Work instructions
All of the data must be retyped exactly, with nothing left out.

Data
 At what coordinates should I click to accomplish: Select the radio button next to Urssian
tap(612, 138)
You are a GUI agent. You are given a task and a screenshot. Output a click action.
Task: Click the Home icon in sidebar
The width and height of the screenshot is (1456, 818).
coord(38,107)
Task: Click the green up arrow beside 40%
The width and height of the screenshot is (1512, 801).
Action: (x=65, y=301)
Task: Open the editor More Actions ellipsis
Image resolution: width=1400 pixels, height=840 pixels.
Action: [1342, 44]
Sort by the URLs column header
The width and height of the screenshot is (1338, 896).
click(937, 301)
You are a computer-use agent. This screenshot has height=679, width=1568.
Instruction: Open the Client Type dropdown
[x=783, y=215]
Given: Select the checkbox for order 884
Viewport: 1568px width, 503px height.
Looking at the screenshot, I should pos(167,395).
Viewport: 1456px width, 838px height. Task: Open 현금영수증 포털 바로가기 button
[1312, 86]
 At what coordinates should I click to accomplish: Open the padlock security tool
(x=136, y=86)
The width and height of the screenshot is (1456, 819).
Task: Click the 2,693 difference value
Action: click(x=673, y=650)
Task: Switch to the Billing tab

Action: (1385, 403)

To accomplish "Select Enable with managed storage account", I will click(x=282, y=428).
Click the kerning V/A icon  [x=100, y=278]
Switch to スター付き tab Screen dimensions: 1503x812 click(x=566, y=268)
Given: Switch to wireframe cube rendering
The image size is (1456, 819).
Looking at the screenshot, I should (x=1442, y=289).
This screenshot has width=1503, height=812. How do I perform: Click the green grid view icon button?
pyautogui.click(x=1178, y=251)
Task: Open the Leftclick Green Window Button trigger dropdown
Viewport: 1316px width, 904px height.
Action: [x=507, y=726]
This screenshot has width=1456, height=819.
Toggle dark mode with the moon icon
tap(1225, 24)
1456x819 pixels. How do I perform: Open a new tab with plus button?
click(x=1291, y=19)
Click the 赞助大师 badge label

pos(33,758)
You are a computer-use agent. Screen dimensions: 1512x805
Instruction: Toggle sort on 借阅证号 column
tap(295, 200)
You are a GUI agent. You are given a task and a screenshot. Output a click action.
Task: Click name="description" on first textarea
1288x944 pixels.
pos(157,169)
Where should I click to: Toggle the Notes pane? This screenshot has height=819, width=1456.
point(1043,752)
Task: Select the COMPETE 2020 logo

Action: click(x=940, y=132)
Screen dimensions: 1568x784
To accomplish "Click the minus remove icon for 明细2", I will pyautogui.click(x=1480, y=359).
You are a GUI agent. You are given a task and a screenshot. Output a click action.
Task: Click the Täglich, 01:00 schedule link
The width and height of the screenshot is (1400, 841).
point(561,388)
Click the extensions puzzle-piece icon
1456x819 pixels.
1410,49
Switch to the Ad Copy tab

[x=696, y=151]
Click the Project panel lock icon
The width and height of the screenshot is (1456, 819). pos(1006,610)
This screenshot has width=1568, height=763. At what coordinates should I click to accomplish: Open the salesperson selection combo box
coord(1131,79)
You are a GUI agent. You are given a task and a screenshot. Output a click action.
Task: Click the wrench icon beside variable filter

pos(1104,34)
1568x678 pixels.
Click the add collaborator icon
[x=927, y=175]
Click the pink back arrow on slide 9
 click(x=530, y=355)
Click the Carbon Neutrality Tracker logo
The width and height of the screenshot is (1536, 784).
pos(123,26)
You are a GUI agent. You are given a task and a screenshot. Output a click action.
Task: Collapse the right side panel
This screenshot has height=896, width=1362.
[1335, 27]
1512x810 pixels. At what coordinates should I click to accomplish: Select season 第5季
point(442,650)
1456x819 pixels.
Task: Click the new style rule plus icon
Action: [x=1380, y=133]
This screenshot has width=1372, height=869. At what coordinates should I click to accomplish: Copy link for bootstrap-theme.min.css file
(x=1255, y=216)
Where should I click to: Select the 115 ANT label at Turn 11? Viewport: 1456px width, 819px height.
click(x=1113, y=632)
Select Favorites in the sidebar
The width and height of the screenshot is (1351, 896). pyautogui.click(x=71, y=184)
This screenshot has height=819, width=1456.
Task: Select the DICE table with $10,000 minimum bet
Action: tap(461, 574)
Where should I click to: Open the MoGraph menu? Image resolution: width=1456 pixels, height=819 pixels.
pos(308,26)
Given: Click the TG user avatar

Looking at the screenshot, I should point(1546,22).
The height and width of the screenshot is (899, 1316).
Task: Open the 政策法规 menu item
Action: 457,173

Answer below
 At what coordinates should I click to accomplish: Select the radio button next to Urssian
tap(612, 138)
You are a GUI agent. You are given a task and a screenshot. Output a click action.
Task: Click the Home icon in sidebar
The width and height of the screenshot is (1456, 818).
coord(38,107)
Task: Click the green up arrow beside 40%
The width and height of the screenshot is (1512, 801).
Action: (x=65, y=301)
Task: Open the editor More Actions ellipsis
Image resolution: width=1400 pixels, height=840 pixels.
Action: [1342, 44]
Sort by the URLs column header
The width and height of the screenshot is (1338, 896).
click(937, 301)
You are a computer-use agent. This screenshot has height=679, width=1568.
Instruction: Open the Client Type dropdown
[x=783, y=215]
Given: Select the checkbox for order 884
Viewport: 1568px width, 503px height.
Looking at the screenshot, I should pos(167,395).
Viewport: 1456px width, 838px height. Task: Open 현금영수증 포털 바로가기 button
[1312, 86]
 At what coordinates should I click to accomplish: Open the padlock security tool
(x=136, y=86)
The width and height of the screenshot is (1456, 819).
Task: Click the 2,693 difference value
Action: click(x=673, y=650)
Task: Switch to the Billing tab

Action: (1385, 403)

To accomplish "Select Enable with managed storage account", I will click(x=282, y=428).
Click the kerning V/A icon  [x=100, y=278]
Switch to スター付き tab Screen dimensions: 1503x812 click(x=566, y=268)
Given: Switch to wireframe cube rendering
The image size is (1456, 819).
Looking at the screenshot, I should (x=1442, y=289).
This screenshot has width=1503, height=812. How do I perform: Click the green grid view icon button?
pyautogui.click(x=1178, y=251)
Task: Open the Leftclick Green Window Button trigger dropdown
Viewport: 1316px width, 904px height.
Action: [x=507, y=726]
This screenshot has width=1456, height=819.
Toggle dark mode with the moon icon
tap(1225, 24)
1456x819 pixels. How do I perform: Open a new tab with plus button?
click(x=1291, y=19)
Click the 赞助大师 badge label

pos(33,758)
You are a computer-use agent. Screen dimensions: 1512x805
Instruction: Toggle sort on 借阅证号 column
tap(295, 200)
You are a GUI agent. You are given a task and a screenshot. Output a click action.
Task: Click name="description" on first textarea
1288x944 pixels.
pos(157,169)
Where should I click to: Toggle the Notes pane? This screenshot has height=819, width=1456.
point(1043,752)
Task: Select the COMPETE 2020 logo

Action: click(x=940, y=132)
Screen dimensions: 1568x784
To accomplish "Click the minus remove icon for 明细2", I will pyautogui.click(x=1480, y=359).
You are a GUI agent. You are given a task and a screenshot. Output a click action.
Task: Click the Täglich, 01:00 schedule link
The width and height of the screenshot is (1400, 841).
point(561,388)
Click the extensions puzzle-piece icon
1456x819 pixels.
1410,49
Switch to the Ad Copy tab

[x=696, y=151]
Click the Project panel lock icon
The width and height of the screenshot is (1456, 819). pos(1006,610)
This screenshot has width=1568, height=763. At what coordinates should I click to accomplish: Open the salesperson selection combo box
coord(1131,79)
You are a GUI agent. You are given a task and a screenshot. Output a click action.
Task: Click the wrench icon beside variable filter

pos(1104,34)
1568x678 pixels.
Click the add collaborator icon
[x=927, y=175]
Click the pink back arrow on slide 9
 click(x=530, y=355)
Click the Carbon Neutrality Tracker logo
The width and height of the screenshot is (1536, 784).
pos(123,26)
You are a GUI agent. You are given a task and a screenshot. Output a click action.
Task: Collapse the right side panel
This screenshot has height=896, width=1362.
[1335, 27]
1512x810 pixels. At what coordinates should I click to accomplish: Select season 第5季
point(442,650)
1456x819 pixels.
Task: Click the new style rule plus icon
Action: [x=1380, y=133]
This screenshot has width=1372, height=869. At what coordinates should I click to accomplish: Copy link for bootstrap-theme.min.css file
(x=1255, y=216)
Where should I click to: Select the 115 ANT label at Turn 11? Viewport: 1456px width, 819px height.
click(x=1113, y=632)
Select Favorites in the sidebar
The width and height of the screenshot is (1351, 896). pyautogui.click(x=71, y=184)
This screenshot has height=819, width=1456.
Task: Select the DICE table with $10,000 minimum bet
Action: tap(461, 574)
Where should I click to: Open the MoGraph menu? Image resolution: width=1456 pixels, height=819 pixels.
pos(308,26)
Given: Click the TG user avatar

Looking at the screenshot, I should point(1546,22).
The height and width of the screenshot is (899, 1316).
Task: Open the 政策法规 menu item
Action: 457,173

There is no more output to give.